Ai sensi del principio di onnicomprensività del concetto di reddito di lavoro dipendente fiscalmente rilevante, sia gli emolumenti in denaro sia i valori corrispondenti ai beni, ai servizi ed alle opere offerti dal datore di lavoro ai propri dipendenti costituiscono redditi imponibili e, in quanto tali, concorrono alla determinazione del reddito di lavoro dipendente.
Ne discende, in linea generale, che tutte le somme che il datore di lavoro corrisponde al lavoratore, anche a titolo di rimborso spese, costituiscono per quest’ultimo reddito di lavoro dipendente.
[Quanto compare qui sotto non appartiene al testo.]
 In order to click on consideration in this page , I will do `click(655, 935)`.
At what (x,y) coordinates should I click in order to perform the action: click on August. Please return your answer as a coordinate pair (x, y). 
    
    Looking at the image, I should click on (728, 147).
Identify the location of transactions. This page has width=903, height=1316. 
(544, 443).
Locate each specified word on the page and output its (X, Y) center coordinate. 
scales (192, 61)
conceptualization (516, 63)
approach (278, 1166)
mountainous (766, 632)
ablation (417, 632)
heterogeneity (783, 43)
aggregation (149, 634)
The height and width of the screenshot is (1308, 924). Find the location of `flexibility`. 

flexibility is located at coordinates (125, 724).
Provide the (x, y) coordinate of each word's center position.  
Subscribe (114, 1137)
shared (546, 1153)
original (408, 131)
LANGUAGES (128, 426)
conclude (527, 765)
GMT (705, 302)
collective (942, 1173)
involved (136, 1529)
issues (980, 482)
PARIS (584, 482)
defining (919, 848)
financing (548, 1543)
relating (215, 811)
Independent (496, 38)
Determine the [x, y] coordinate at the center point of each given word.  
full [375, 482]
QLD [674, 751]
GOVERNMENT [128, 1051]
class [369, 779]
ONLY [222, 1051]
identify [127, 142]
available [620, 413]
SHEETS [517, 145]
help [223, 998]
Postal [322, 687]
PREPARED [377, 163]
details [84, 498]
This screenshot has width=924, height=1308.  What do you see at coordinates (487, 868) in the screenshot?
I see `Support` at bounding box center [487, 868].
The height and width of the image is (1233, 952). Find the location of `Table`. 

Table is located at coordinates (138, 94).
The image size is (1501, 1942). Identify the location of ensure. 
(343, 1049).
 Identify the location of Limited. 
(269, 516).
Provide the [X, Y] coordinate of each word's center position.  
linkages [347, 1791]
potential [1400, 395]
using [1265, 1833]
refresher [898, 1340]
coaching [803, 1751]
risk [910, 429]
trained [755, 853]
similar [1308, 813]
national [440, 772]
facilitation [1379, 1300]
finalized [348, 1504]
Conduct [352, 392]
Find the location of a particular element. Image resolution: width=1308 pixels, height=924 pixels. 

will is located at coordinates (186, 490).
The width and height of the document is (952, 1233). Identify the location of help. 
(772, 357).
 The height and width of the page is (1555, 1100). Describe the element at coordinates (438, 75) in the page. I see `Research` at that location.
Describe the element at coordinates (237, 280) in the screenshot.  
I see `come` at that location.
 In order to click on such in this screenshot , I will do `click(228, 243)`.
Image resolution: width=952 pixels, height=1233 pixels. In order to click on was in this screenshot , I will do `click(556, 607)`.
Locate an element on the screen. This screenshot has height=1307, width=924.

Circa la rilevanza reddituale dei rimborsi spese, è stato già chiarito che possono essere esclusi da imposizione quei rimborsi che riguardano spese, diverse da quelle sostenute per produrre il reddito, di competenza del datore di lavoro, anticipate dal dipendente, quali ad esempio, quelle relative all’acquisto di beni strumentali di piccolo valore, quali la carta della fotocopia o della stampante, le pile della calcolatrice, etc..
In relazione ai rimborsi documentati delle spese sostenute dal telelavoratore è stato ulteriormente ha chiarito che le somme erogate per rimborsare i costi dei collegamenti telefonici non sono da assoggettare a tassazione essendo sostenute dal telelavoratore per raggiungere le risorse informatiche dell’azienda messe a disposizione dal datore di lavoro e quindi poter espletare l’attività lavorativa.
Laddove però il legislatore non abbia indicato un criterio ai fini della determinazione della quota esclusa da imposizione, perché riferibile all’interesse del datore di lavoro, i costi sostenuti dal dipendente nell’esclusivo interesse del datore di lavoro, devono essere individuati sulla base di elementi oggettivi, documentalmente accertabili, al fine di evitare che il relativo rimborso concorra alla determinazione del reddito di lavoro dipendente.
Pertanto, qualora il costo relativo al traffico dati che la società intende rimborsare al dipendente, non sia supportato da elementi e parametri oggettivi e documentati, non sembra poter essere escluso dalla determinazione del reddito di lavoro dipendente e, conseguentemente, rileva fiscalmente nei confronti dei dipendenti ai sensi dell’art. 51, co. 1, del TUIR.